EXERCISE DESCRIPTION:
Beginning with the line that contains "Instruction: Click the", repeat each line exactly through the end of the listing below. Pictures stay out.

INFORMATION GIVEN:
[Start of Attachment]

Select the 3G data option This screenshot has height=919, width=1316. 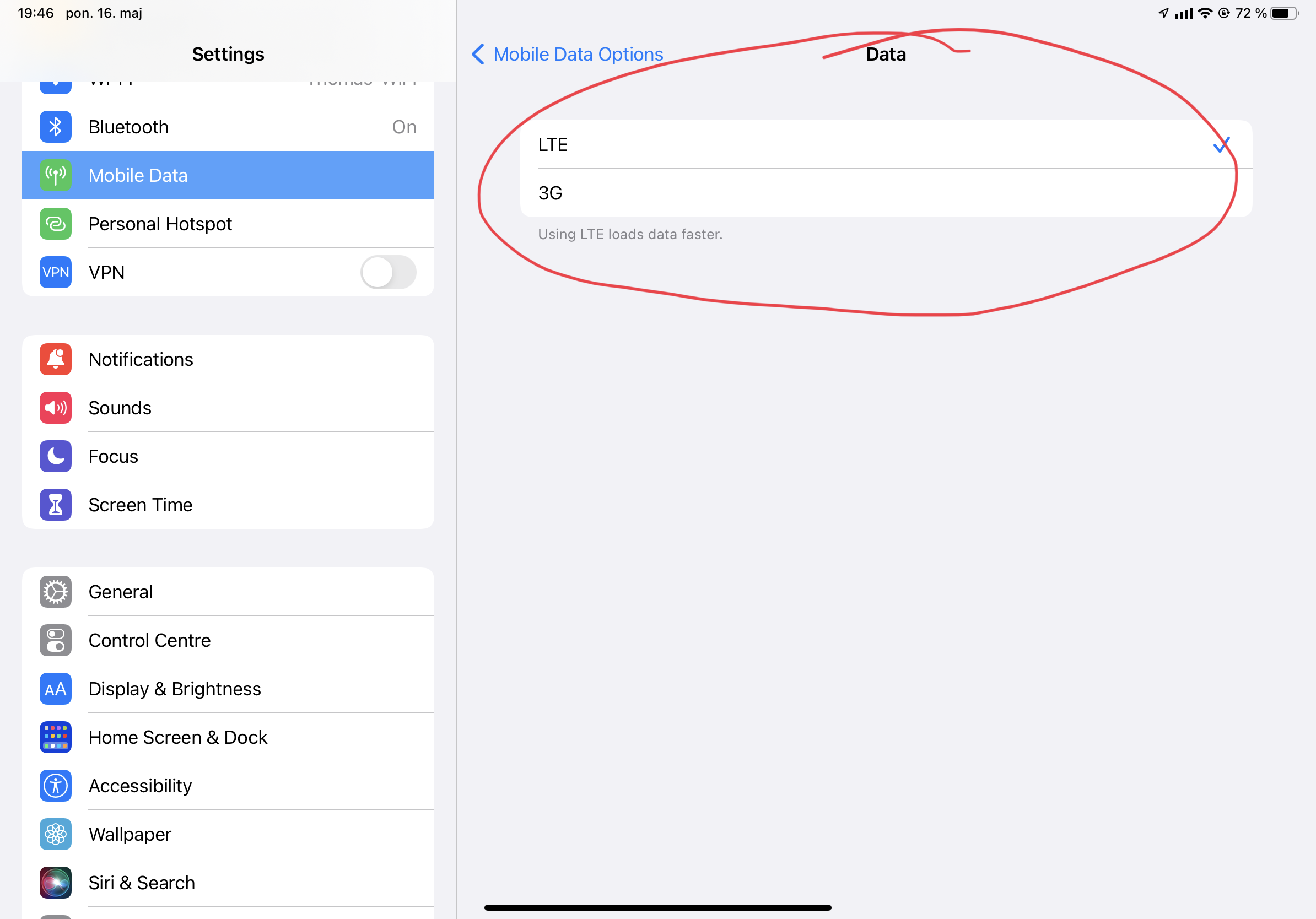[886, 193]
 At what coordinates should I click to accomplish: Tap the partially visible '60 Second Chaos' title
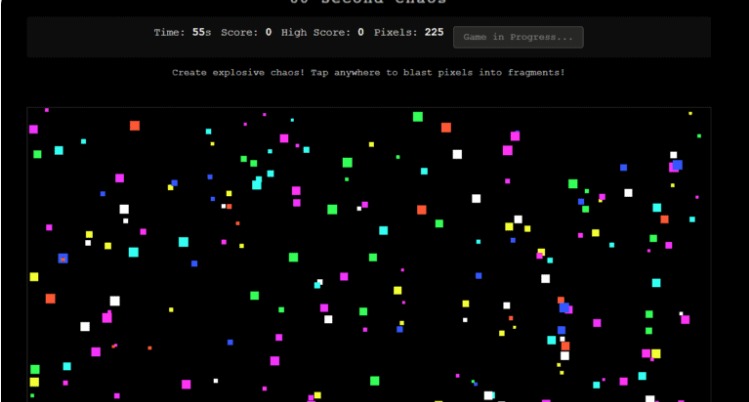click(368, 3)
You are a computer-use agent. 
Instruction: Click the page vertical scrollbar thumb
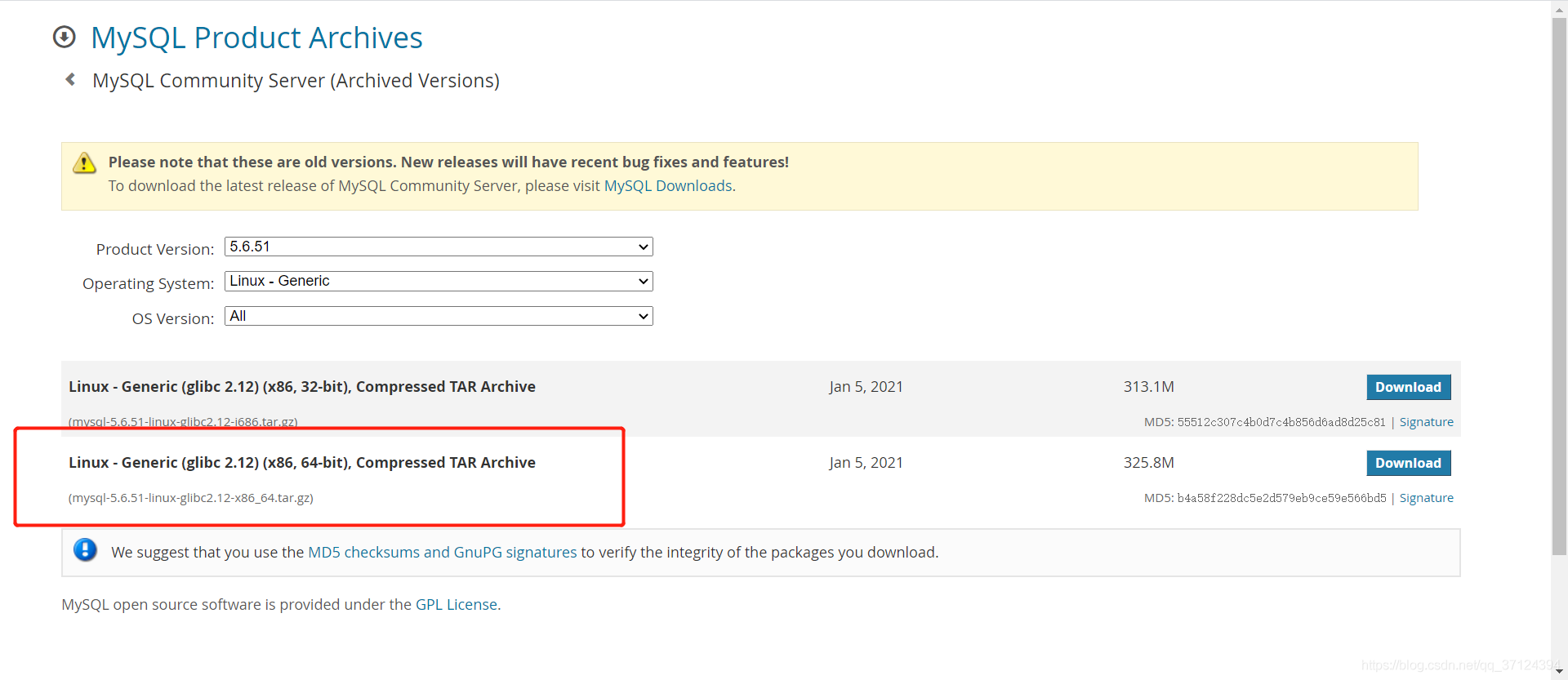coord(1559,286)
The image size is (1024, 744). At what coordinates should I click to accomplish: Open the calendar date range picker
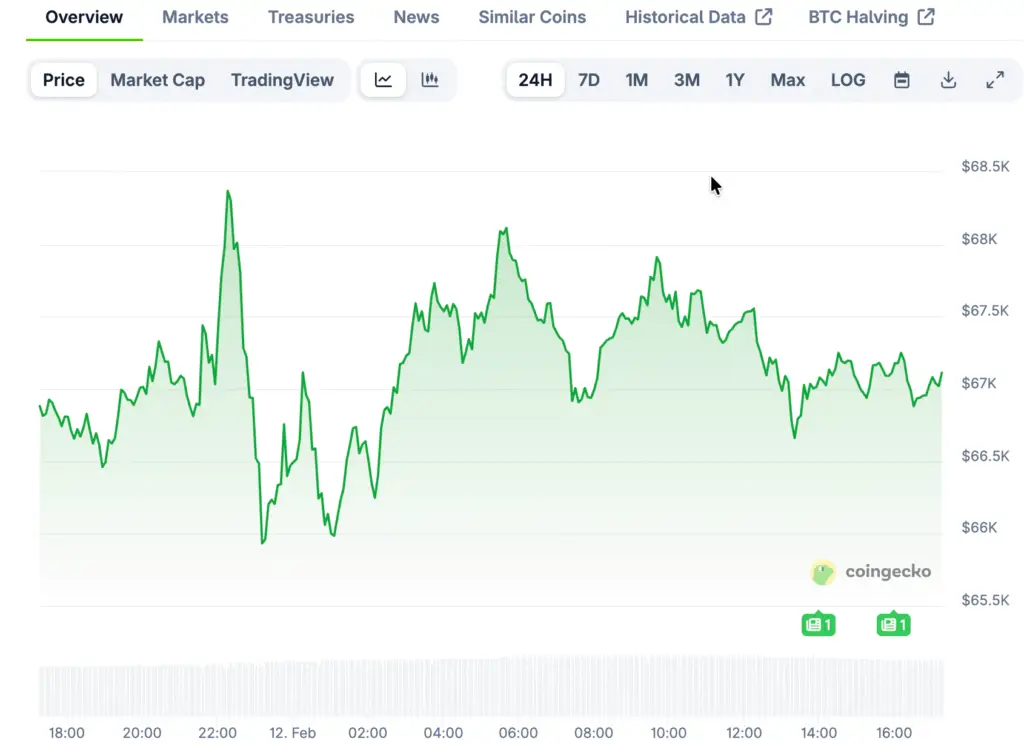tap(902, 80)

[End of Attachment]

RESPONSE:
Instruction: Click the page vertical scrollbar thumb
coord(1559,286)
The image size is (1024, 744). At what coordinates should I click to accomplish: Open the calendar date range picker
tap(902, 80)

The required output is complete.